Although cell penetrating peptides (CPPs) have been extensively studied as an approach to deliver anti-cancer drugs into the tumor cells for the last 30 years, no FDA-approved CPP-based drugs are available, implying that the existing CPPs may have less efficiency in human or have side effects such as toxicity. Herein, we established a tumor targeting drug delivery system by attaching a human-derived cell-penetrating peptide dNP2 (CKIKKVKKKGRKKIKKVKKKGRK) to N-(2-hydroxypropyl)-methacrylamide (HPMA) copolymer doxorubicin conjugates.
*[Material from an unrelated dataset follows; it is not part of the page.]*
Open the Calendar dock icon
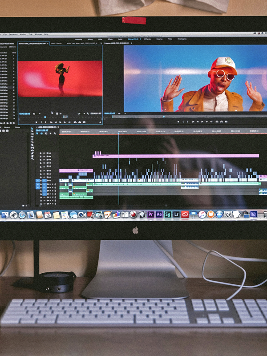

Firstly, in vitro cytotoxicity of free dNP2 peptide and dNP2-modified blank HPMA copolymer were examined. A classic CPP-R8 (CRRRRRRRR) was chosen for comparison and the results showed that 200 μM free R8 reduced cell viability to 68.4% but dNP2 did not induce any toxicity at the same concentration. After conjugation to HPMA copolymer, a similar trend was also observed which indicated the excellent biocompatibility of dNP2. Next, effect of dNP2 modification on cellular uptake, DNA damage, apoptosis and anticancer activity of HPMA copolymer doxorubicin conjugates were evaluated. It was excited that dNP2 modified HPMA copolymer (P-(dNP2)-DOX) not only had a higher uptake by HeLa cell compared with non-modified copolymer (P-DOX) but resulted in an enhanced drug distribution in nuclei. Furthermore, P-(dNP2)-DOX exhibited greater DNA damage ability (10.5 folds higher than P-DOX) in comet assay and induced more apoptosis cells (46.0%). P-(dNP2)-DOX also showed a stronger cell cytotoxicity (3-fold to P-DOX) as well as in 3D tumor spheroid assay (inhibition rate 78%). All these results suggested that the human-derived cell-penetrating peptide dNP2 could facilitate tumor nuclear-accumulation of anti-cancer drugs and improve anticancer efficacy. More importantly, dNP2 has less toxicity compared with classic CPP-R8 thus shows the potential for the clinic cancer therapy.